Come On Gang at Sneaky Pete's, Edinburgh, 16th Jan 2010

It’s becoming weird, reviewing Come On Gang! shows. I stumbled across them by total accident a while back, and since I really, really liked them back then, I think I might now be getting a bit snow-blind and maternal when it comes to trying to be objective and all that guff. Essentially, I’m worried I might have completely crossed the line between “Hey, here’s a band I like, and here are the reasons why” over into “I’m a total slavering fanboy and they can do no wrong anymore”. That said, I’d been in an absolutely towering fucking temper all day long ahead of this gig, with less tolerance than normal for dumbness, inconvenience or, in particular, people not living up to expectations. So, if something were to cheer me up today, there’s probably an awful lot good about it – and by the time I get back from the Come On Gang! show at Sneaky Pete’s I’m grinning like a bit of an idiot.

It’s been some time since I saw them last, a good six months, and I’m pretty sure I bitched and whined like a child about a lack of new material in the set back then. This, as was grimly inevitable, comes back to bite me tonight, as they play nine songs, five of which are completely new to me, and only one of which I remember of old with any clarity. The good news though, is that they are almost uniformly immediate and energising, just like the earlier songs that got me twitching about them in the first place.

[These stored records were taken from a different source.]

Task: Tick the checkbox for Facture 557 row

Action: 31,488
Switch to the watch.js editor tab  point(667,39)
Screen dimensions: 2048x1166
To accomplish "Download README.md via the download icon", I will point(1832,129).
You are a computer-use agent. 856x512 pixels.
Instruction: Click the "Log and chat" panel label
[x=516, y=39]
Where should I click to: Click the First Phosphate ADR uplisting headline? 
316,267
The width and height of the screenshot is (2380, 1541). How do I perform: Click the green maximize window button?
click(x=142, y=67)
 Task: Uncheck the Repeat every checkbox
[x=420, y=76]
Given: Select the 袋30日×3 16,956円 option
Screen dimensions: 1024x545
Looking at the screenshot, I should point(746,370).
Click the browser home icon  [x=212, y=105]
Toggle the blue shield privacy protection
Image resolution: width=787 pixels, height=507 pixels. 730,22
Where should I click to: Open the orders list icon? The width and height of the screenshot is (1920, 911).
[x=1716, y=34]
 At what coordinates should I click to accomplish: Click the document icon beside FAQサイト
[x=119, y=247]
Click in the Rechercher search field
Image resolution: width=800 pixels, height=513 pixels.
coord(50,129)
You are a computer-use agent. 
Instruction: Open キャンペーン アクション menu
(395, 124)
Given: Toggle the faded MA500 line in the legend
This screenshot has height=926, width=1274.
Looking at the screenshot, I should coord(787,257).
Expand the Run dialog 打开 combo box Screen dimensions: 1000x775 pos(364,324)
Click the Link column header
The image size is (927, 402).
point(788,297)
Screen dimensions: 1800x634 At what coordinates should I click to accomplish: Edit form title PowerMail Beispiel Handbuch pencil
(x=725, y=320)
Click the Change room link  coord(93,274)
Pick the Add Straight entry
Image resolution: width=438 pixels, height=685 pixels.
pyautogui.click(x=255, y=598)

The even better news is that they’re not just the same tunes idly rehashed a year later, they’re actually better songs. While I still adore “Start The Sound”‘s artrock-in-a-stadium bigness, or I still can’t help the nervous shoulder twitch that’s brought on by “Wheels” (and I’m a bit gutted that neither get played tonight) I’m pretty chuffed to see them getting on with things, developing and growing and all that.

In particular tonight, the boys in the band seem to be much more than “just” the two other boys in a band with singer Sarah. Since she sings like she should be on Opera Star, the boys often almost seemed out of place – an angular rock counterpoint to Sarah’s choral trilling, but somehow still a bit separate. But that’s with hindsight – I’ve no idea what’s gone on over the last few months, but tonight Mikey (guitars) and Rob (bass) seem much more integral, and Sarah herself seems less alien to them.

Openers “Red Thread” and “Santa Maria” have been on the setlist before and tonight seem to be the comfortable openers, but it’s three tracks in when the eyes get truly widened, with new one “Need To Run”. For the first time I can remember, there’s two vocals going on, with Rob and Sarah sharing mic duties, and it’s a quantum leap for them, all call-and-answer and blood-quickening harmonies. To be fair, I’ve long been a sucker for the whole boy-girl vocal thing, but the contrast of the vocal styles, coupled with the usual daft energy and with a whole layer of top pop skills spread liberally over all of it makes it – for me – the highlight of the whole night. Usually it takes bands made up of six or seven folk to make a noise like this, and they’ve done it with three, and it’s moments like this which give fair warning about what they’re capable of. Making the same joyful racket as Los Campesinos! with half the band members is quite an achievement – by my maths, that makes them twice as talented, and holy hell, that should worry all of us. Although not as worried as you should be by Sarah’s clear penchant for the fucking cowbell, an instrument I personally think should be punishable by death, along with the bongo and the digeri-bastard-d0. But that’s just me.

Elsewhere tonight on the new tune front though, we get “This Familiar Road” which is almost George Formby in its clean-guitared jauntiness, and the fairly monumental “Fan The Flame”, again featuring some just-right boy shouting action, as well as “Awake” (not “The Rake” as I cloth-earedly first thought), where they get a little bit darker, before bursting into a preposterously huge chorus.

“Fortune Favours The Brave” pops up to reassure the veterans among us, but that’s it in terms of comfort, as yet another new one “In The City” ends it all, a suitably high-speed romp – as guitarist Mikey later puts it to me, “really just an exercise in how many hooks I could get in one song” – which puts a sweaty and cheerful full-stop to a show that was just as much a statement of intent as a demonstration of ability.

Either they’ve been eating their spinach, or paying attention in lessons or something, but tonight they’re almost a whole new band, recently out of a cocoon, with new muscles and big fuck-off wings and teeth. They say there’s the possibility that a lot of tonight’s new stuff might not end up on the album due later this year, and while I will be distraught if I don’t ever get a recorded version of “Need To Run”, the possibility that there’s even better stuff out there than tonight’s set makes me slightly weak at the knees. Plus, the prospect of them recording with ex-Delgados drummer and Phantom-Band-producer Paul Savage seems like a match made in whatever heaven is usually inhabited by intelligent, euphoric pop monsters.

I went along tonight with the nagging doubt that my critical faculties might not be firing on all cylinders, that I might be blinded to the fact that they’re another indie artrock band that are simply there to fill a hole until the next Franz Ferdinand arrive. I left knowing differently – yes, I’m a slavering fanboy; but also, yes – I’m absolutely fucking right to be.